SHORT EXERCISE A »
Answer these questions from the article about Mr Ritter:
(i) For how many years did Mr Ritter work as a UN weapons inspector?
(ii) Which candidate did Mr Ritter vote for in 2000?
(iii) What is Richard Perle called, according to Mr Ritter?

PAGE EXTRACT »

----

Mr Ritter, who worked as a UN weapons inspector for seven years until 1998, said Iraq had been co-operating with inspectors.

''If this were argued in a court of law, the weight of evidence would go the other way. Iraq has, in fact, demonstrated over and over a willingness to co-operate with weapons inspectors.''

Mr Ritter also disputes US claims of a link between Saddam Hussein and al Qaeda - the terrorist organisation believed responsible for the September 11 attacks on the US.

''The idea that Hussein has connections to fundamentalist Islamic terrorists is laughable - he is a secular leader who has worked for years to crush fundamentalist Islam.

''There are no facts to back up claimed connections between Iraq and al Qaeda. Iraq has no history of dealing with terrorists of this nature. It does have a history of using terrorism as a tool, but it's been used by Iraqi terrorists primarily focused on Iran, Syria and Iraqi opposition members abroad.''

Mr Ritter fears war with Iraq will lead to more terrorism.

''War on Iraq would inflame the Middle East to such a disastrous degree that the war on terror would spin out of control. Further terrorist attacks on America would be a foregone conclusion. We will not get approval from the United Nations or the international community for this war, and our unilateral action will disgrace us across the globe. Even if we were able to depose Saddam Hussein without that region flying apart at the seams, his replacement would be no better.''

Mr Ritter is a Republican party member who voted for George W. Bush in 2000. But he is contemptuous of right-wing hawks or ''neo-conservatives'' in the Bush Administration who have been staunchly advocating a war with Iraq. They include Secretary of Defence Donald Rumsfeld, Deputy-Secretary of Defence Paul Wolfowitz and Chairman of the Defence Policy Board at the Pentagon Richard Perle.

''After Bush failed to get the mandate he needed in the [2000] election to reach out and bring in Democrats and more moderate voices, he had to fall back on his neo-conservative base, which suddenly empowered these fringe thinkers. These people are definitely not representative of mainstream thinking here in America. They now have their hands on the reins of government... [and] especially the Pentagon.

''[Previously] Donald Rumsfeld was politically dead. No one thought of Donald Rumsfeld as having any potential. Paul Wolfowitz was seen as a raving lunatic of the far right, Richard Perle is not called 'The Prince of Darkness' without cause. These are three people who seemed destined to spend the rest of their political lives sniping from the fringes, as they'd done for the previous decade. And now suddenly, they are running the show.''

Mr Ritter, a former US Marine with combat experience, also says a military operation against Iraq carried great risks.

''First, there's a good chance this whole military operation will fail, because it has so many built in assumptions: a) the Iraqi army won't fight b) the Iraqi population will rise up: and c) once we demonstrate our seriousness about removing Saddam, the international community will rally around us.

''If we go into Iraq, we are going to have to win quickly. We aren't going to have the latitude for a long, drawn-out campaign. If the Iraqis can delay our action for any amount of time - a month, two, if Saddam can hang on - the Arab world will explode in a way we've never seen, a way that will make 9/11 look like a kid's game.

''And if we suffer casualties, we're going to have a political disaster here in the United Sates. When you combine international condemnation with a disgruntled American populace, the President is going to be deeply embattled.''

Mr Ritter predicts it will be virtually impossible to establish a democratic government in Iraq.

----

SHORT EXERCISE B » Rename "rating badge" to "score badge" throughout the listing below, and reproduce all of its lines with nothing else changed. Leave the pictures out of your answer.

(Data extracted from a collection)

----

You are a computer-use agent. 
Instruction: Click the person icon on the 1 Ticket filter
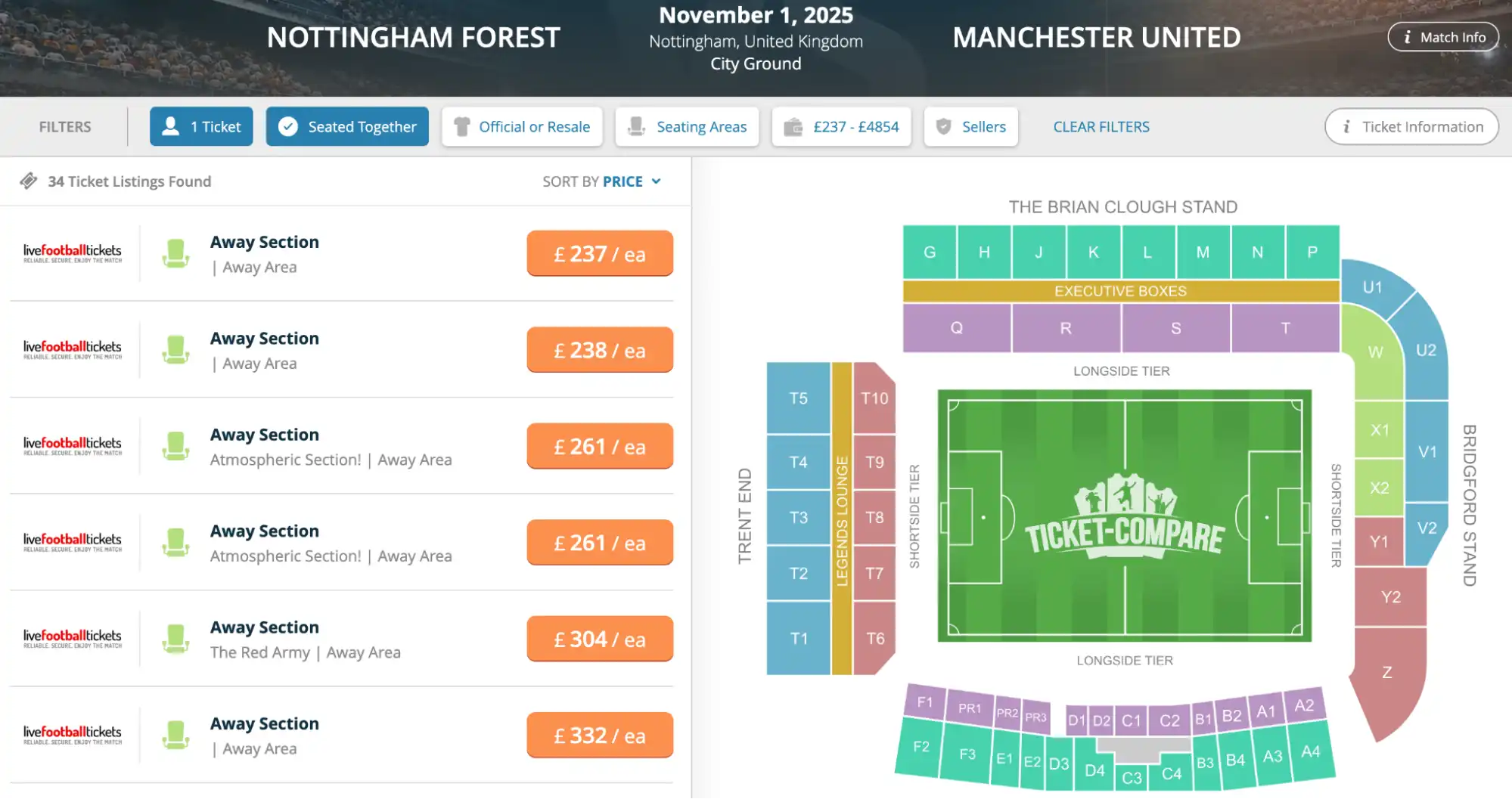170,126
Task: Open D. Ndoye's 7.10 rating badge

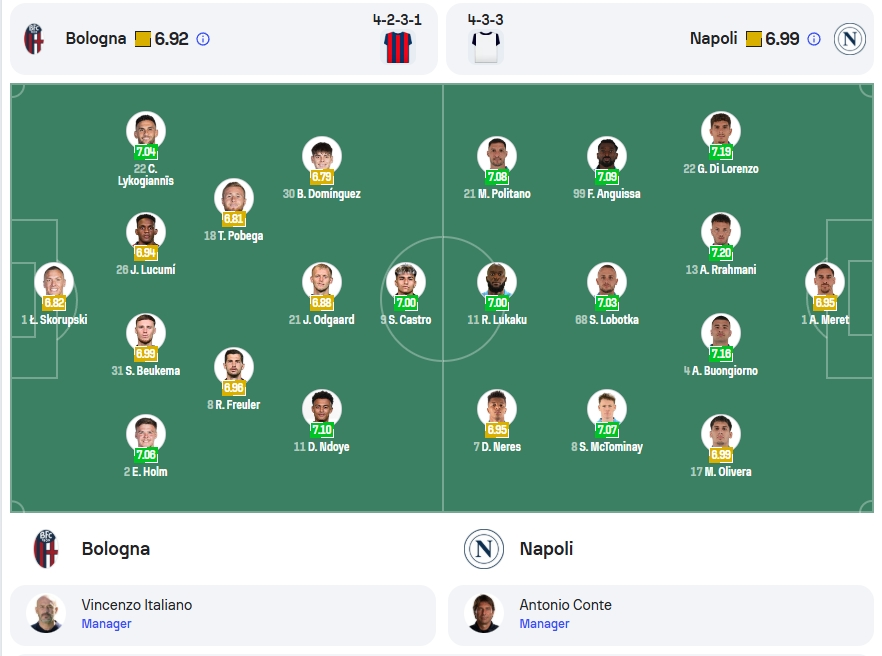Action: click(322, 430)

----

WRITTEN ANSWER A »
(i) Seven years, until 1998.
(ii) George W. Bush.
(iii) 'The Prince of Darkness'.

WRITTEN ANSWER B »
You are a computer-use agent. 
Instruction: Click the person icon on the 1 Ticket filter
170,126
Task: Open D. Ndoye's 7.10 score badge

Action: click(322, 430)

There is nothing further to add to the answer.